The risks are very real. The last two drugs considered for ventilator-acquired pneumonia, doripenem and tigecycline, were found to increase mortality in patients after they were approved for treatment of other infections. The FDA denied approval to telavancin previously, but judging from their public meeting the FDA may now be bowing to pressure to approve more antimicrobials, regardless of the scientific evidence.

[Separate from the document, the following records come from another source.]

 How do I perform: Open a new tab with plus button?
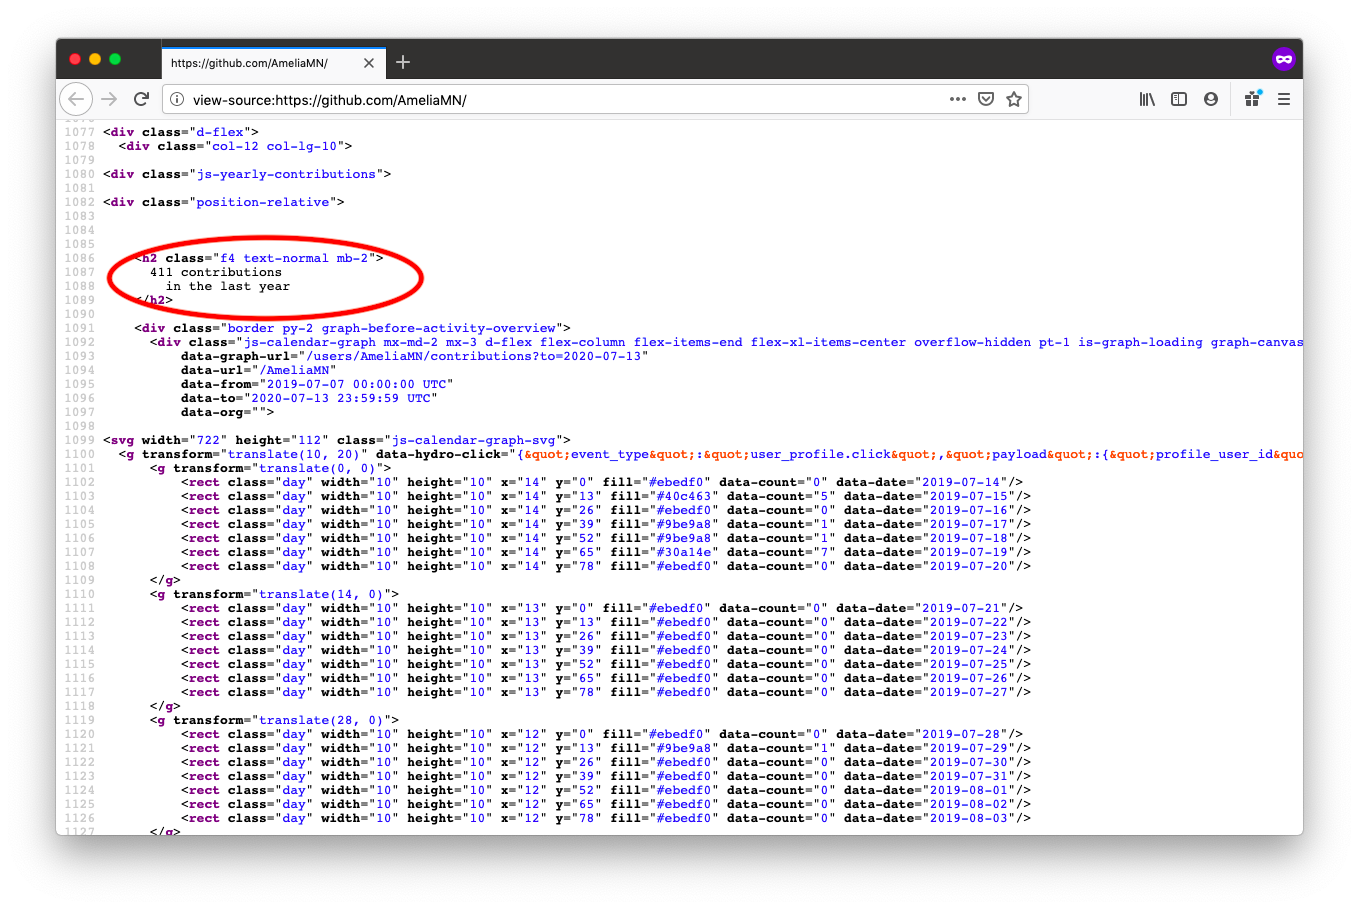(403, 62)
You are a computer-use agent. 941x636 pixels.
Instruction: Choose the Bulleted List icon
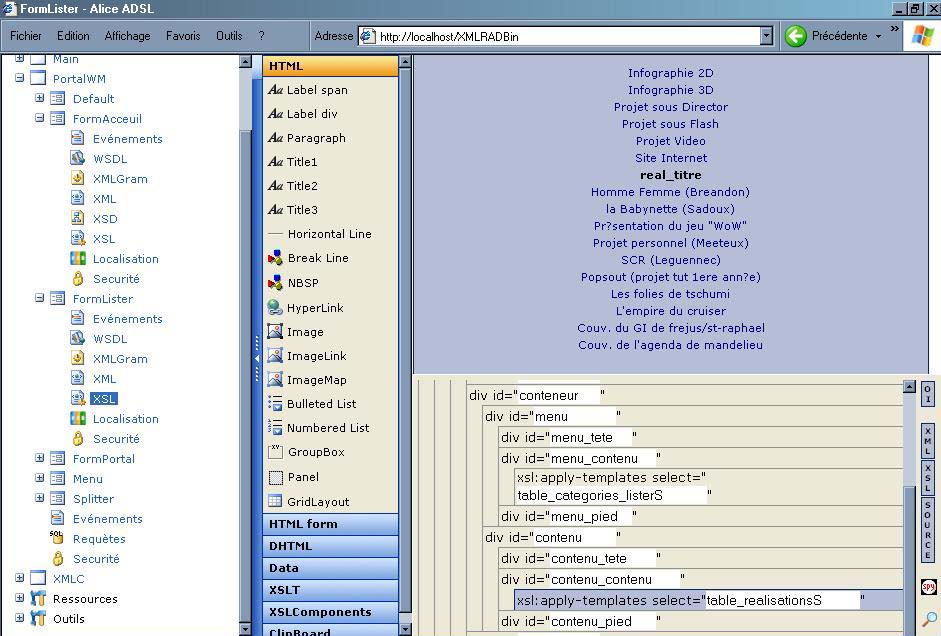click(275, 404)
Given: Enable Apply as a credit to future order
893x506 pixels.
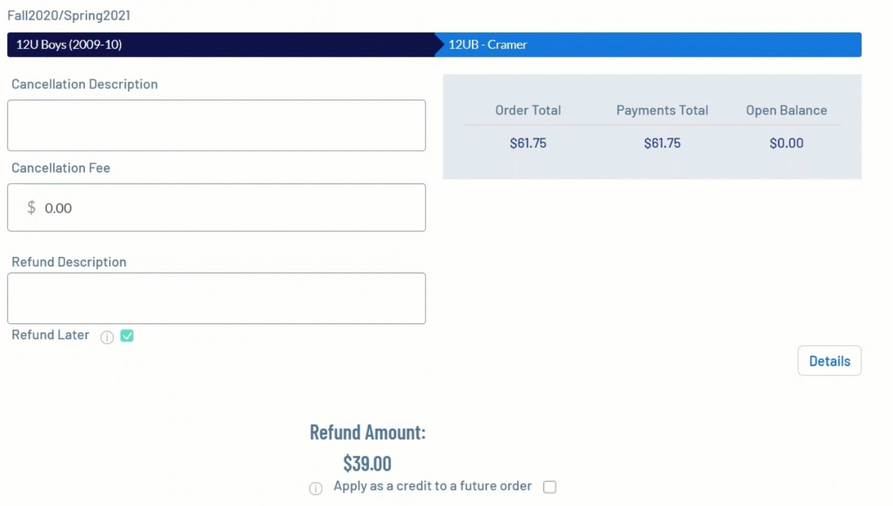Looking at the screenshot, I should [549, 487].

Even more disturbing, antibiotic drug development and review seem to be ingrained with indefensible scientific practices. Drugs are assigned to priority review before Phase II and Phase III safety studies on humans are completed, and mortality is no longer considered an important outcome by the FDA. Instead, the FDA supports studies of drug efficacy based on test tube data rather than patient-centered outcomes, such as survival and better quality of life. This distinction is important to patients and their families, because an antimicrobial drug can kill more bacteria in a test tube and yet result in more rather than fewer deaths when used in patients.

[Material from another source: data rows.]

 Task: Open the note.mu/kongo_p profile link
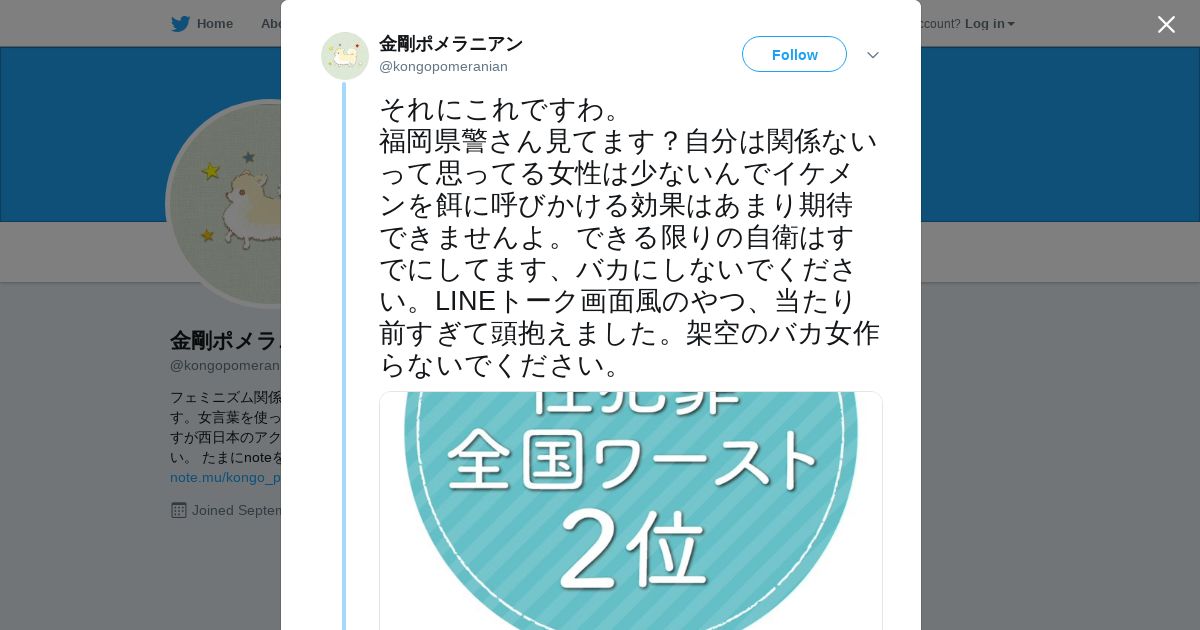225,477
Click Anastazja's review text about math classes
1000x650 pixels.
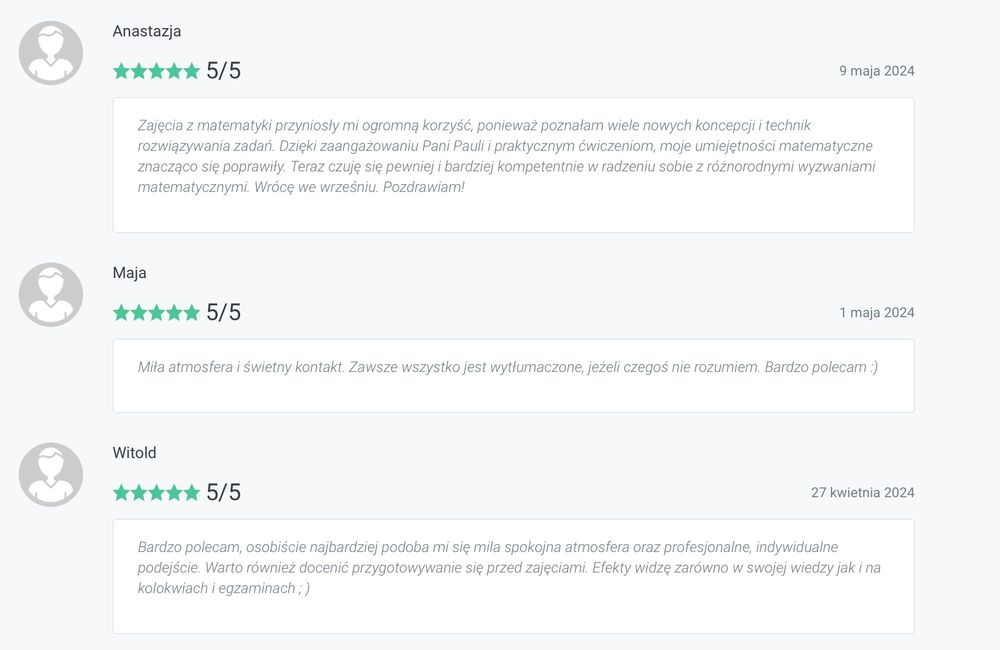click(x=506, y=156)

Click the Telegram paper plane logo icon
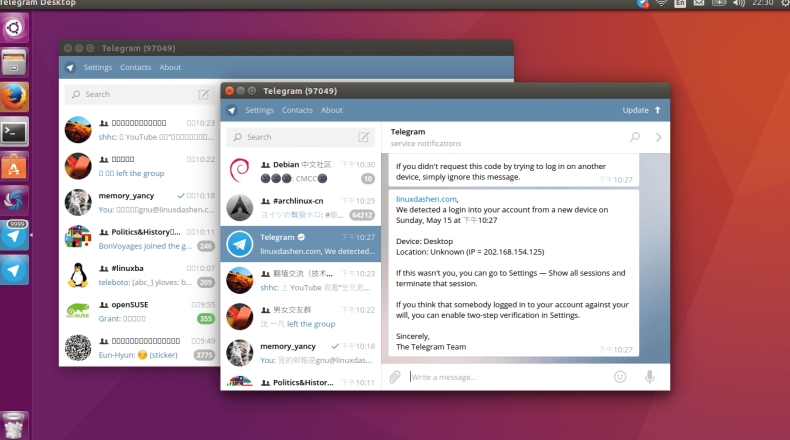click(232, 110)

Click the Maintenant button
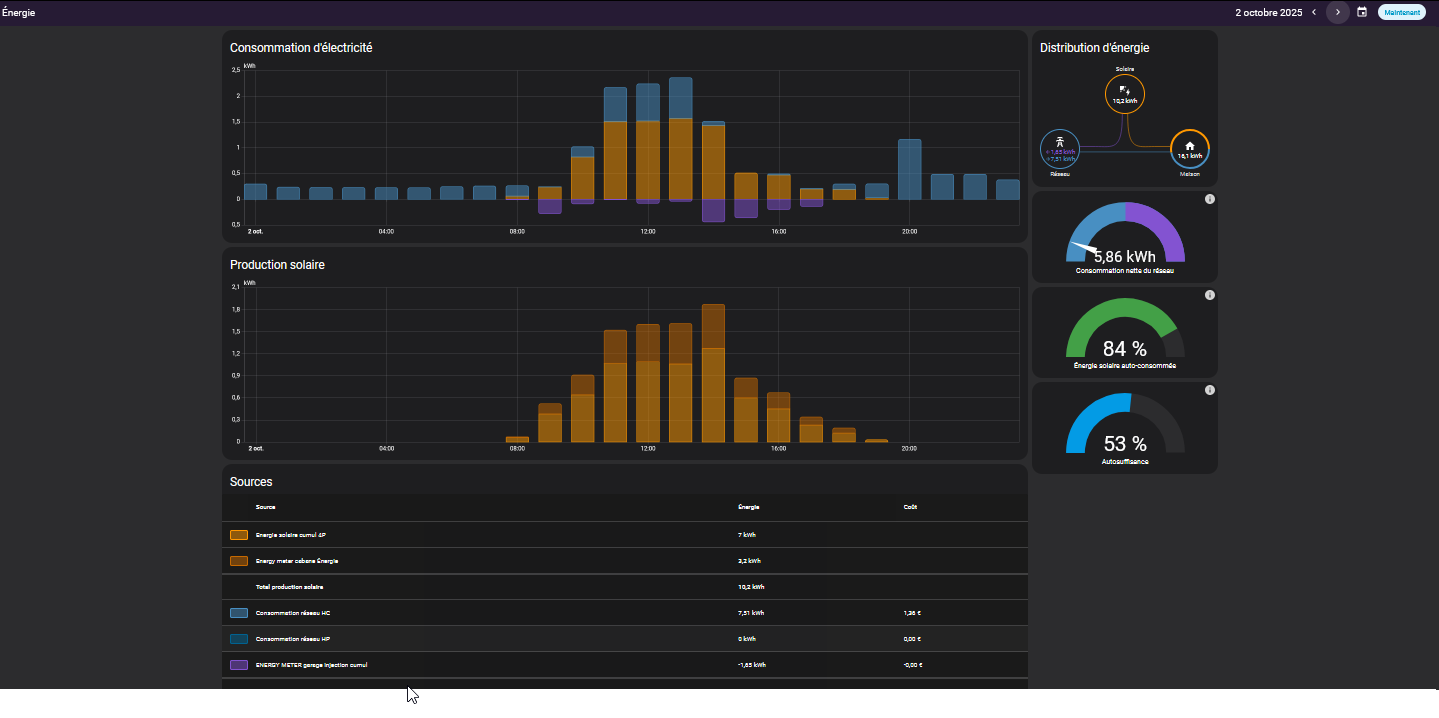point(1401,12)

Companies need to be held to higher standards when developing antibiotic drugs than the FDA currently requires. There is a lack of scientific rigor in clinical trials for drugs that are being recommended for approval. Large numbers of patients who won’t benefit are being exposed to risky new therapies as part of clinical trials that are not always well designed and often do not measure the outcomes that matter to patients, such as survival. The hope of a benefit for a small group should not be reason enough to expose a large number of patients to increased harm. We have seen how expediting drugs through the regulatory pipeline to reach these sick patients comes at a large cost in patients’ lives.
A few months ago, Congress passed a law that provides generous incentives for companies to develop new antimicrobial drugs, extending market exclusivity for five years. Under this law, four drugs have already been given QIDP (Qualified Infectious Disease Products) status. Another new regulation is being considered that would alter the review process to permit limited approval for drugs using another expedited process. As the FDA grants priority review and fast-track status, we need to ensure that they are based on solid clinical trials demonstrating drug efficacy and safety.

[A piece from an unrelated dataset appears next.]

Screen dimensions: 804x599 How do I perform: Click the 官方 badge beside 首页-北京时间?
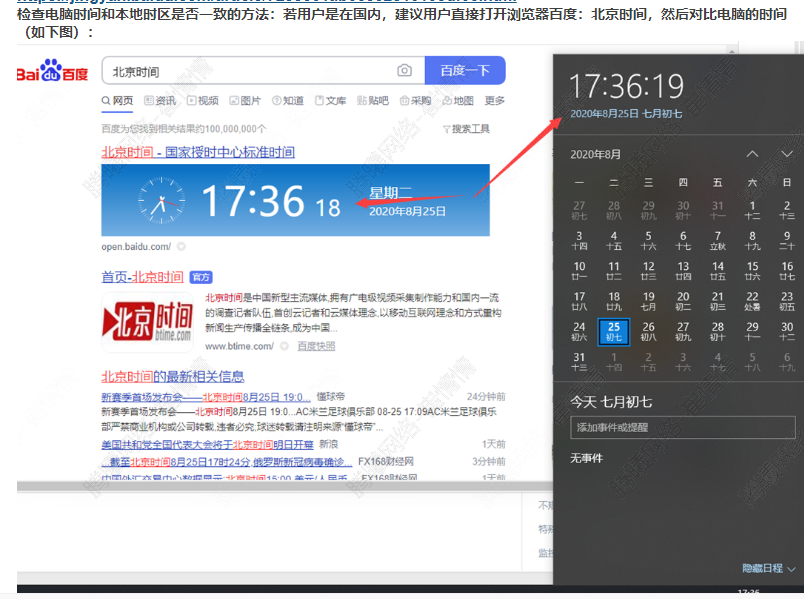point(201,277)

FDA guidelines need to do more to reduce the overuse of antibiotics. Overuse of one type of antibiotic drug can result in resistance to similar drugs, including even the newest drugs. Pharmaceutical companies admit that use of older antimicrobials that were approved without appropriate studies is contributing to antibiotic resistance in critical pathogens and higher rates of mortality in patients. Based on their calculations, the rate of resistance to currently used antimicrobials will make drugs in development obsolete even before their patent exclusivity expires under QIDP. Instead of promoting the generation of new and improved drugs, the incentives being awarded by the FDA are restricting other companies from generating better drugs while approving those that have not been proven as effective or safe.
Something has to give. Public health advocates need to persuade the FDA to stick to the science when it makes approval decisions for anti-infective drugs. Approving drugs without proven safety, efficacy, and benefit (often with increased mortality in comparison to older drugs!) is only serving to put all of us at increased risk.
Note 1. Although “antibiotic” is the commonly used term, “antimicrobial” or “anti-infective” are more encompassing terms. All three are used interchangeably within this article.